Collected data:
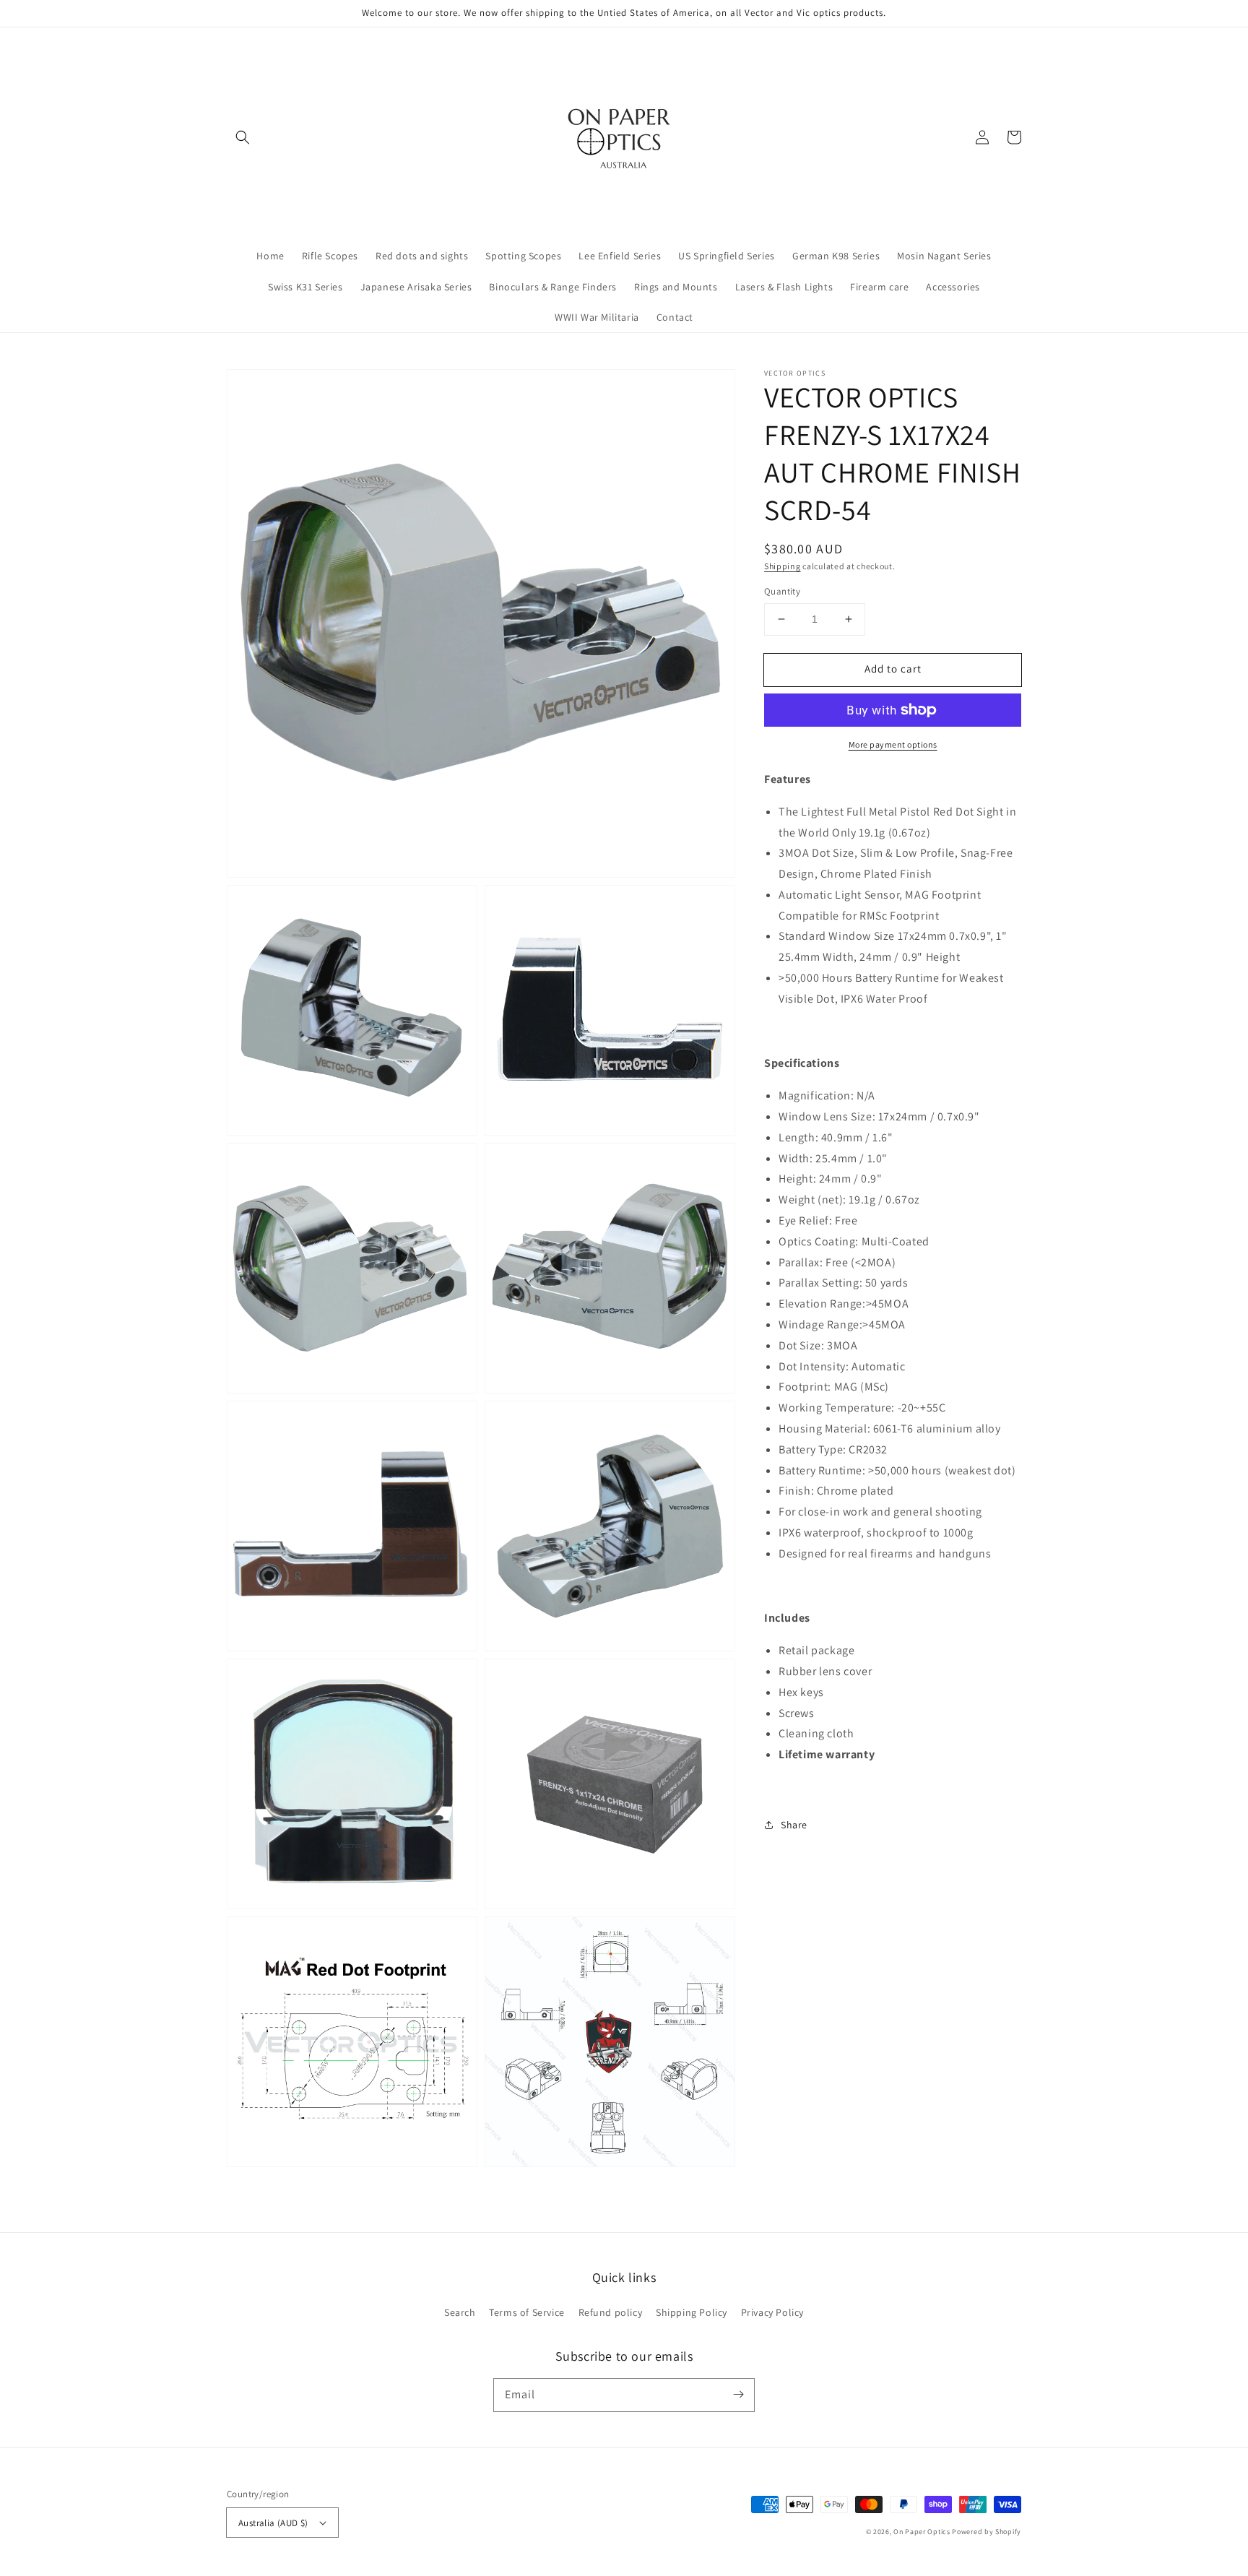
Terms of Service (527, 2312)
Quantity (782, 591)
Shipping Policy (691, 2312)
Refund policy (610, 2312)
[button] (243, 137)
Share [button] (794, 1824)
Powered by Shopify (986, 2531)
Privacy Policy (772, 2312)
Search (460, 2312)
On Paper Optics (921, 2531)
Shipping (782, 566)
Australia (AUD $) (273, 2523)
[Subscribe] (738, 2395)
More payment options (893, 744)
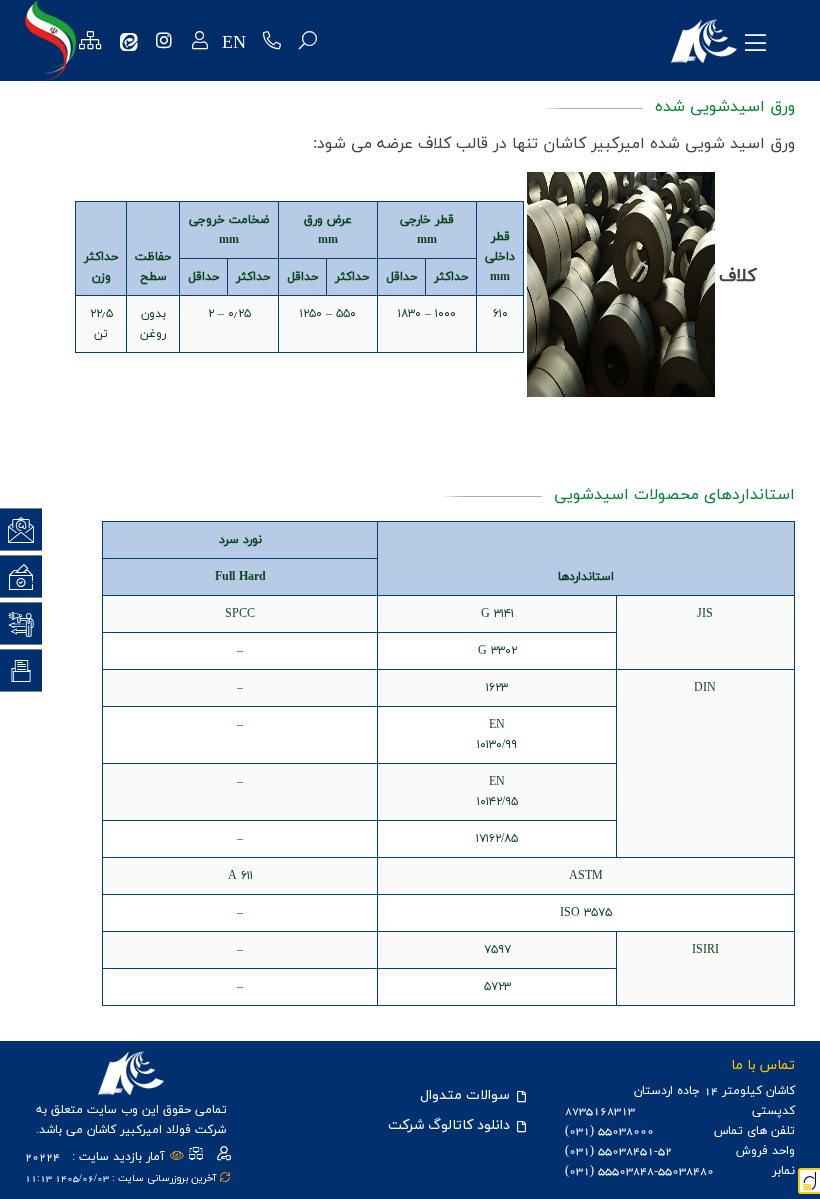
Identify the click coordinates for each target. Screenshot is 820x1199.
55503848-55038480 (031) (639, 1171)
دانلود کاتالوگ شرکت (451, 1125)
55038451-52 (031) (618, 1151)
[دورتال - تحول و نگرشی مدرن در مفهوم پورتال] (809, 1181)
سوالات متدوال (467, 1095)
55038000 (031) (609, 1131)
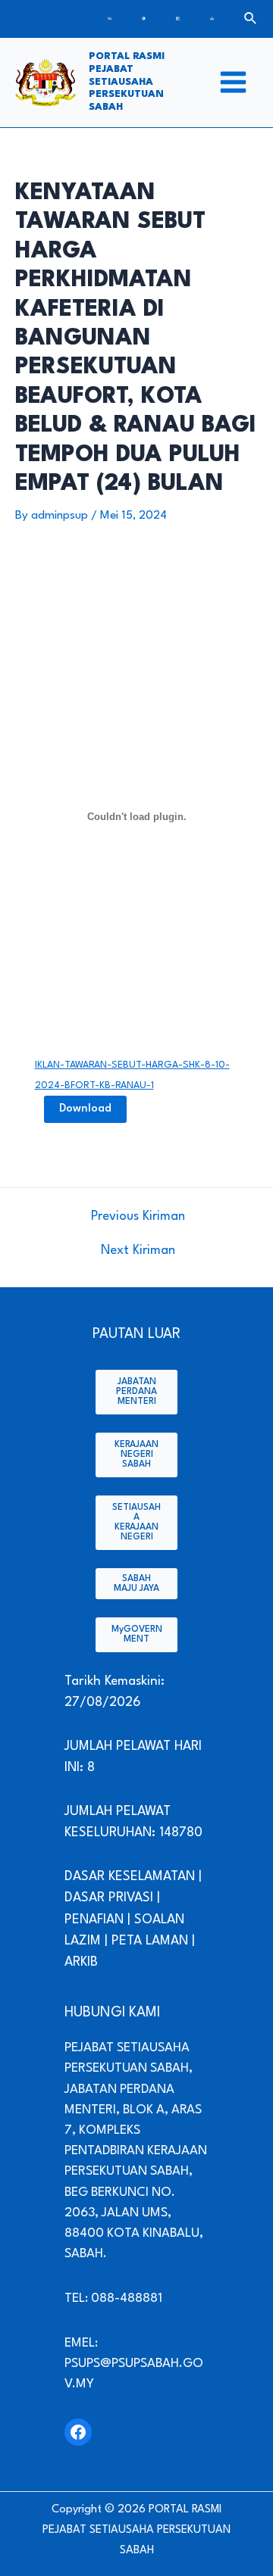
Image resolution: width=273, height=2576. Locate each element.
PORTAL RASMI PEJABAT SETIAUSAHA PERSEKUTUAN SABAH (127, 81)
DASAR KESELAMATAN (131, 1876)
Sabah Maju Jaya (136, 1583)
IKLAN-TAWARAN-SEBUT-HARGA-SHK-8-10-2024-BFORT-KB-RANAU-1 (132, 1075)
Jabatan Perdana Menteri (136, 1391)
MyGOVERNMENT (136, 1634)
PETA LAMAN (149, 1941)
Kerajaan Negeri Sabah (136, 1454)
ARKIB (81, 1962)
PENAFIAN (94, 1919)
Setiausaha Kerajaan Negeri (136, 1522)
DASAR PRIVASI (108, 1897)
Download (85, 1109)
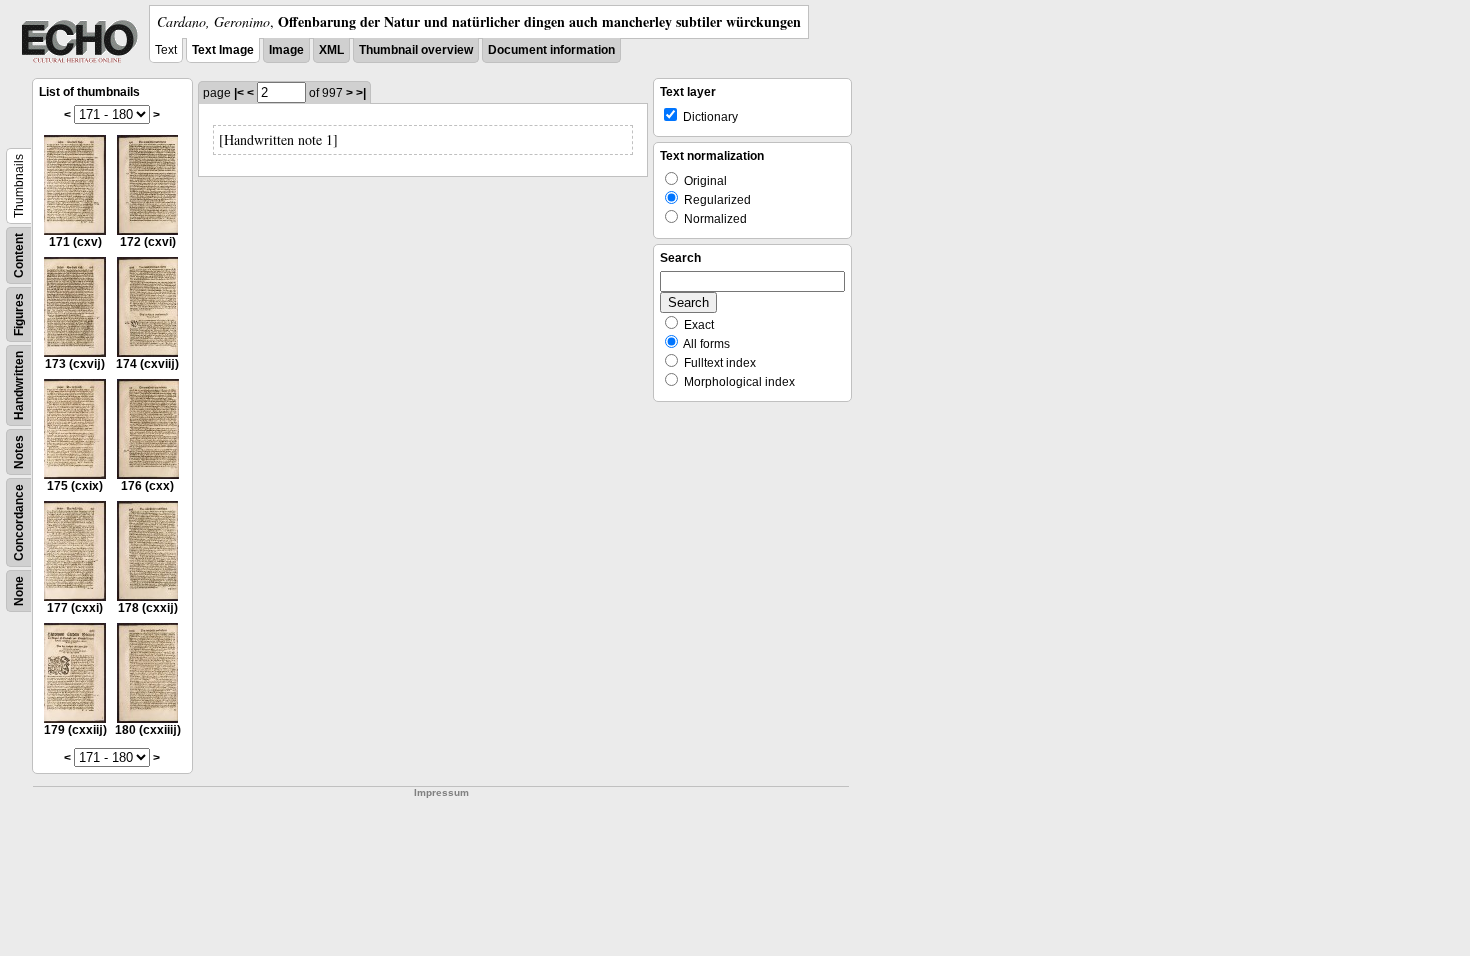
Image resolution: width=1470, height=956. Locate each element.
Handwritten (19, 385)
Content (19, 255)
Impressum (441, 792)
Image (286, 50)
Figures (19, 314)
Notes (19, 452)
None (19, 591)
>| (361, 93)
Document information (551, 50)
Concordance (19, 522)
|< (239, 93)
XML (331, 50)
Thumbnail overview (416, 50)
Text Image (223, 50)
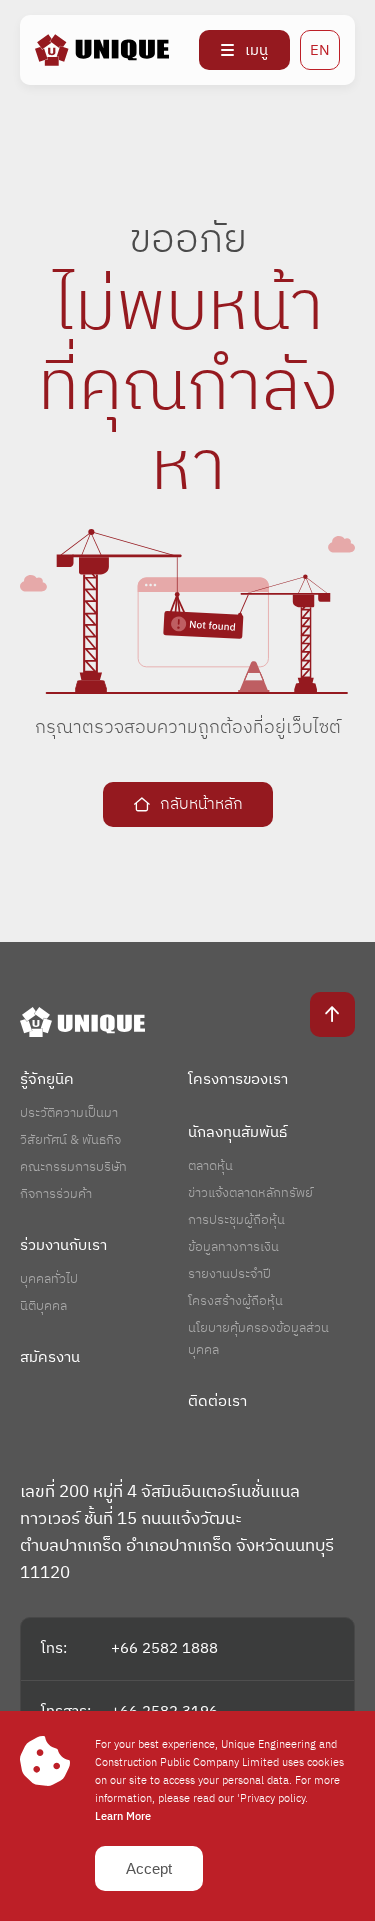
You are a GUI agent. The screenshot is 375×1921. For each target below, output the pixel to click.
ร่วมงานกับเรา (63, 1245)
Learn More (123, 1817)
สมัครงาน (50, 1357)
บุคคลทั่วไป (49, 1279)
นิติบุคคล (43, 1306)
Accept (149, 1868)
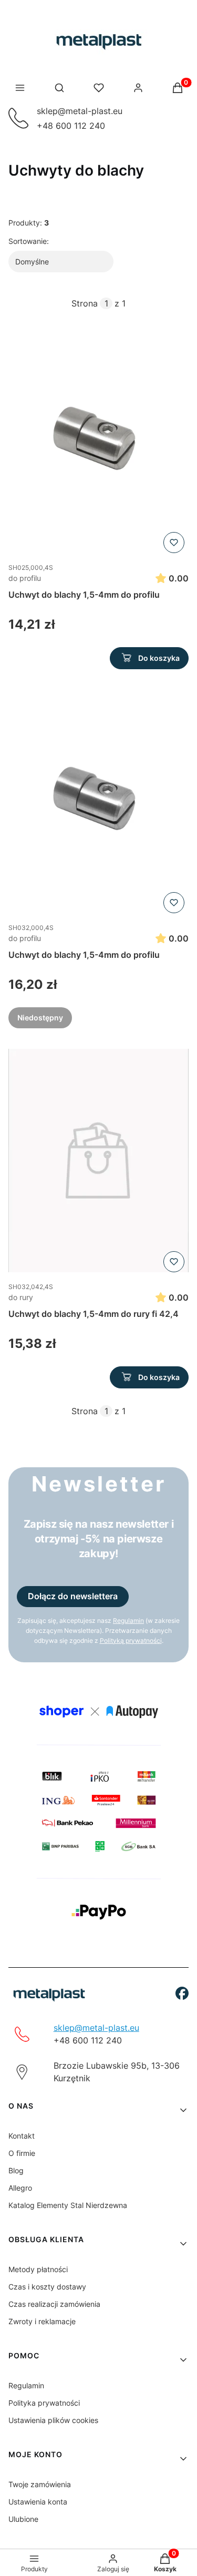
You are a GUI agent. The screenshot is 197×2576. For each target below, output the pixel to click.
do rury (20, 1297)
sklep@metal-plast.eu (79, 111)
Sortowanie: (28, 241)
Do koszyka (159, 657)
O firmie (21, 2153)
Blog (16, 2170)
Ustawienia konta (37, 2501)
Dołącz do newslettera (73, 1596)
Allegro (20, 2187)
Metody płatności (38, 2269)
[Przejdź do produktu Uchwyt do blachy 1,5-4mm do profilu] (98, 441)
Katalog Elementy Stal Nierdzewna (67, 2205)
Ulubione (23, 2518)
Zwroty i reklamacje (42, 2321)
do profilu (24, 578)
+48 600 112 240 (71, 125)
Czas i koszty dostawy (47, 2286)
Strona (84, 303)
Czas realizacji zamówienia (54, 2303)
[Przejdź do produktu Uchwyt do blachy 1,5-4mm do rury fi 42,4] (98, 1160)
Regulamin (26, 2385)
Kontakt (21, 2135)
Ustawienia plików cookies (53, 2420)
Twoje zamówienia (39, 2484)
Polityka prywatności (44, 2402)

» Instructions for the task
From the line containing "PORTAL RASMI PEJABAT" through the line containing "Zwroty i reklamacje (42, 2321)", copy every line above exactly, without pictures.

» Solved exercise
PORTAL RASMI PEJABAT SETIAUSAHA PERSEKUTUAN SABAH (127, 81)
DASAR KESELAMATAN (131, 1876)
Sabah Maju Jaya (136, 1583)
IKLAN-TAWARAN-SEBUT-HARGA-SHK-8-10-2024-BFORT-KB-RANAU-1 (132, 1075)
Jabatan Perdana Menteri (136, 1391)
MyGOVERNMENT (136, 1634)
PETA LAMAN (149, 1941)
Kerajaan Negeri Sabah (136, 1454)
ARKIB (81, 1962)
PENAFIAN (94, 1919)
Setiausaha Kerajaan Negeri (136, 1522)
DASAR PRIVASI (108, 1897)
Download (85, 1109)
Image resolution: width=1470, height=956. Locate each element.
Handwritten (19, 385)
Content (19, 255)
Impressum (441, 792)
Image (286, 50)
Figures (19, 314)
Notes (19, 452)
None (19, 591)
>| (361, 93)
Document information (551, 50)
Concordance (19, 522)
|< (239, 93)
XML (331, 50)
Thumbnail overview (416, 50)
Text Image (223, 50)
You are a GUI agent. The screenshot is 375×1921. For each target below, output the pixel to click.
ร่วมงานกับเรา (63, 1245)
Learn More (123, 1817)
สมัครงาน (50, 1357)
บุคคลทั่วไป (49, 1279)
นิติบุคคล (43, 1306)
Accept (149, 1868)
You are a GUI agent. The screenshot is 197×2576. For each target below, output the pixel to click.
do rury (20, 1297)
sklep@metal-plast.eu (79, 111)
Sortowanie: (28, 241)
Do koszyka (159, 657)
O firmie (21, 2153)
Blog (16, 2170)
Ustawienia konta (37, 2501)
Dołącz do newslettera (73, 1596)
Allegro (20, 2187)
Metody płatności (38, 2269)
[Przejdź do produktu Uchwyt do blachy 1,5-4mm do profilu] (98, 441)
Katalog Elementy Stal Nierdzewna (67, 2205)
Ulubione (23, 2518)
Zwroty i reklamacje (42, 2321)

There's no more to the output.